PEDIDO DE TAREFA 1 ->
Responda a cada pergunta com base no trecho selecionado.
(a) Em que data o trecho foi publicado?
(b) Qual é o filme comentado e quem é o seu diretor?
(c) Em que ano aconteceu o festival em que Caetano apresentou “Sem Lenço, Sem Documento”?
PEDIDO DE TAREFA 2 ->
Diga se cada afirmação está de acordo com o trecho selecionado. Responda sim ou não e cite as palavras do trecho que decidem a resposta.
(a) O autor pensou em não escrever sobre o filme.
(b) Segundo o autor, pouco se falou sobre o filme até então.
(c) O autor receia reproduzir a opinião de algum artigo que leu.

TRECHO SELECIONADO ->

26 de agosto de 2011

A Árvore da Vida – Terrence Malick


Eu estava tentado a não escrever nada sobre este filme. Muito já foi dito, escrito e lido a respeito. Tenho medo de me ver, mesmo que sem querer, copiando outra opinião, de algum dos muitos artigos lidos. Mas será que alguém consegue ser realmente original, ainda mais hoje em dia, já que nos viciamos e nos misturamos a um bombardeio de notícias na internet. “Quem lê tanta notícia?” , quando Caetano decantou “Sem Lenço, Sem Documento”, naquele festival de 68, nem imaginava o que viria a seguir. A impressão que tenho, é a de que quanto mais facilidade e informação se têm, hoje em dia, mas as pessoas estão ficando burras, mas isso é outro assunto...

LISTAGEM DE DADOS ->
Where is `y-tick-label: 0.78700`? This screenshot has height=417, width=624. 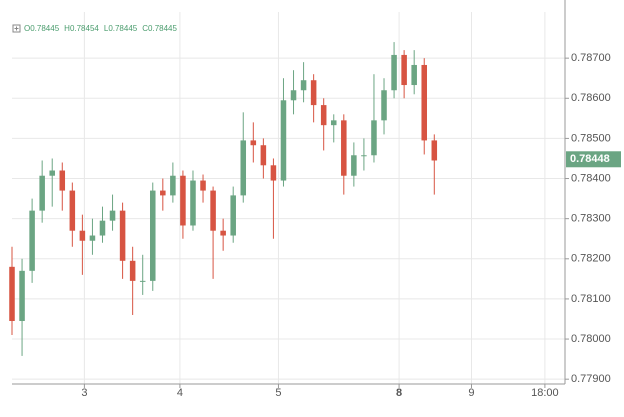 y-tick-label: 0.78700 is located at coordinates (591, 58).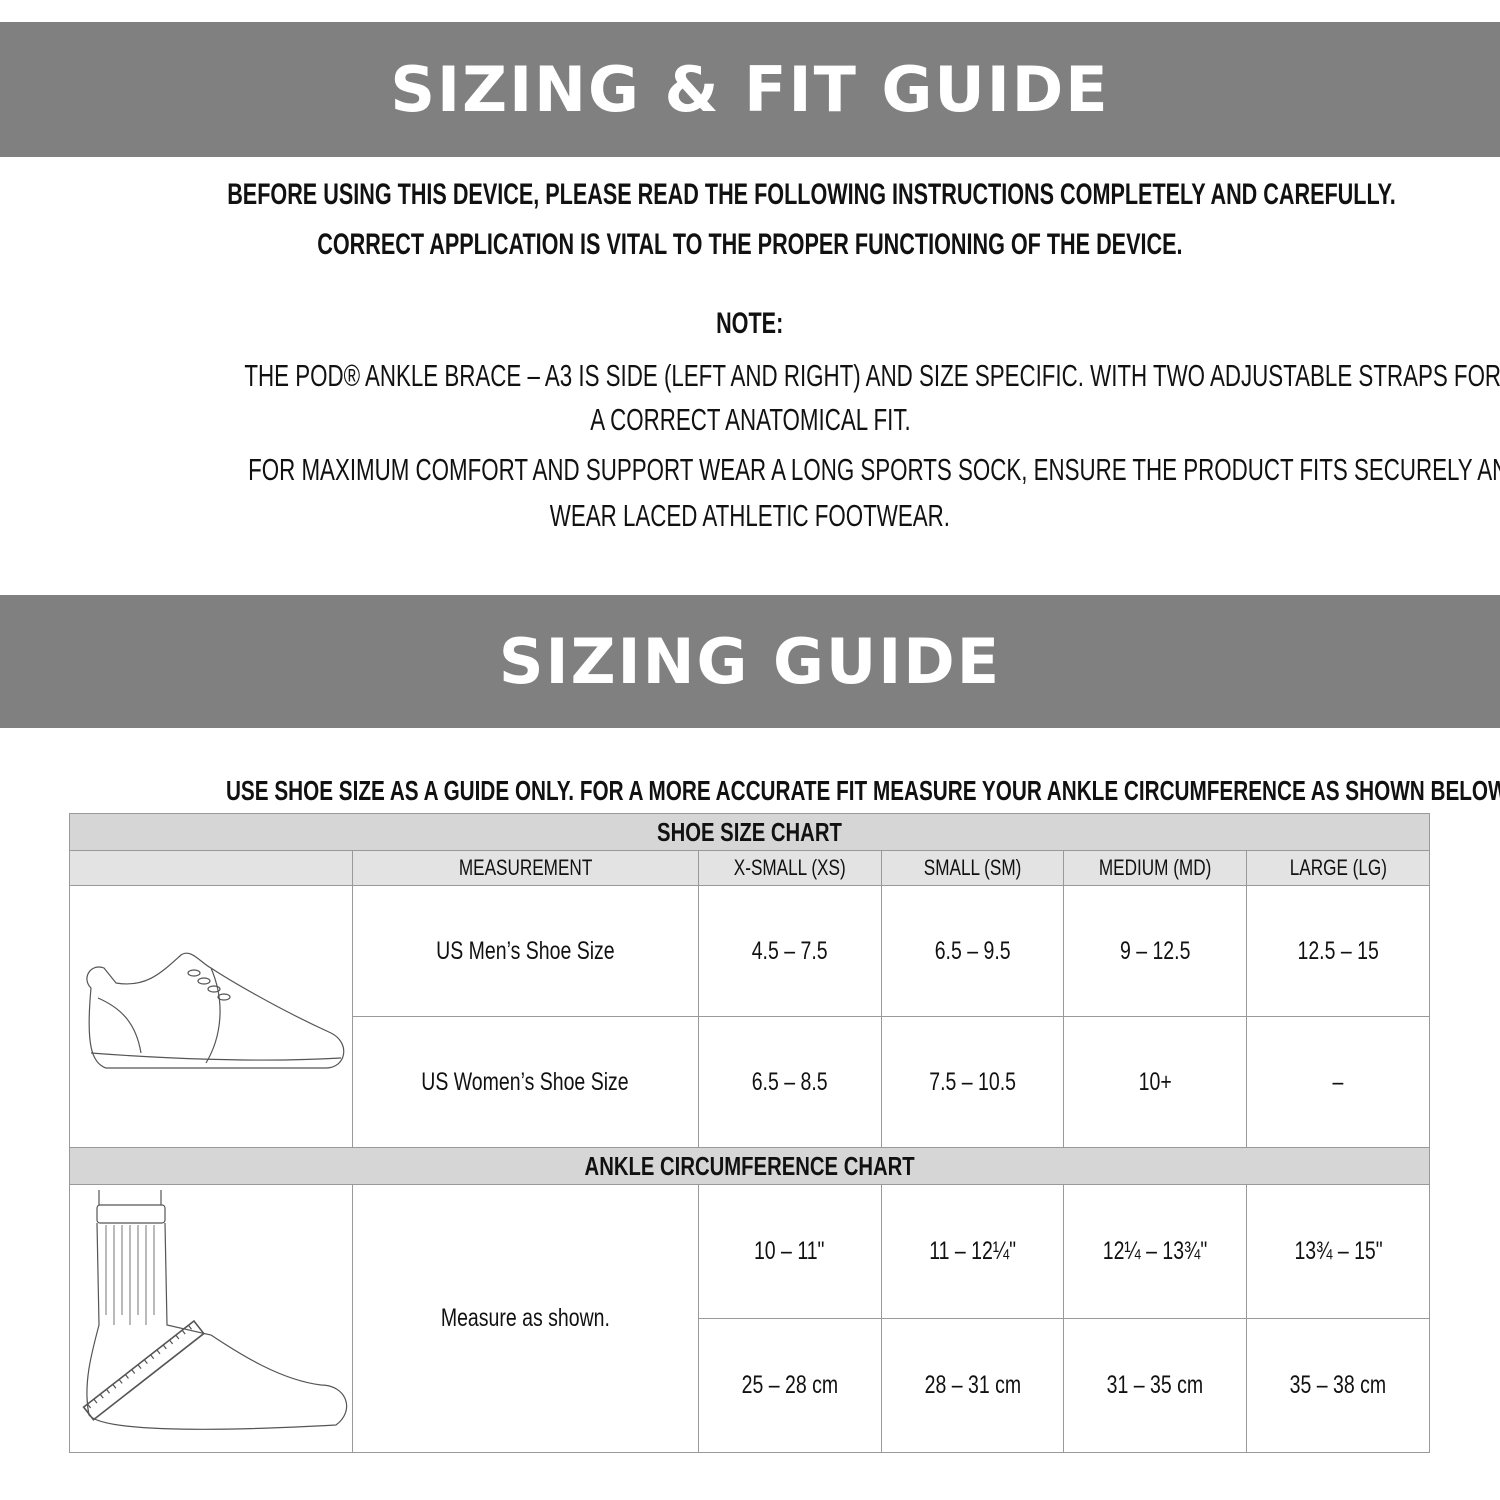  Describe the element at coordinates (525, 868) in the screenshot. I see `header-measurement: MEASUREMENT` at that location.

* * *

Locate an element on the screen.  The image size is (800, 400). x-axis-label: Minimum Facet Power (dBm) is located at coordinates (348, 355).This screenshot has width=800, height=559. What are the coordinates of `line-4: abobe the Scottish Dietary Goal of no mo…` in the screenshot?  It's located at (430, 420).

RESULTADO DA TAREFA 1 ->
(a) 26 de agosto de 2011.
(b) A Árvore da Vida, de Terrence Malick.
(c) Em 68.

RESULTADO DA TAREFA 2 ->
(a) Sim: “Eu estava tentado a não escrever nada sobre este filme.”
(b) Não: “Muito já foi dito, escrito e lido a respeito.”
(c) Sim: “Tenho medo de me ver, mesmo que sem querer, copiando outra opinião, de algum dos muitos artigos lidos.”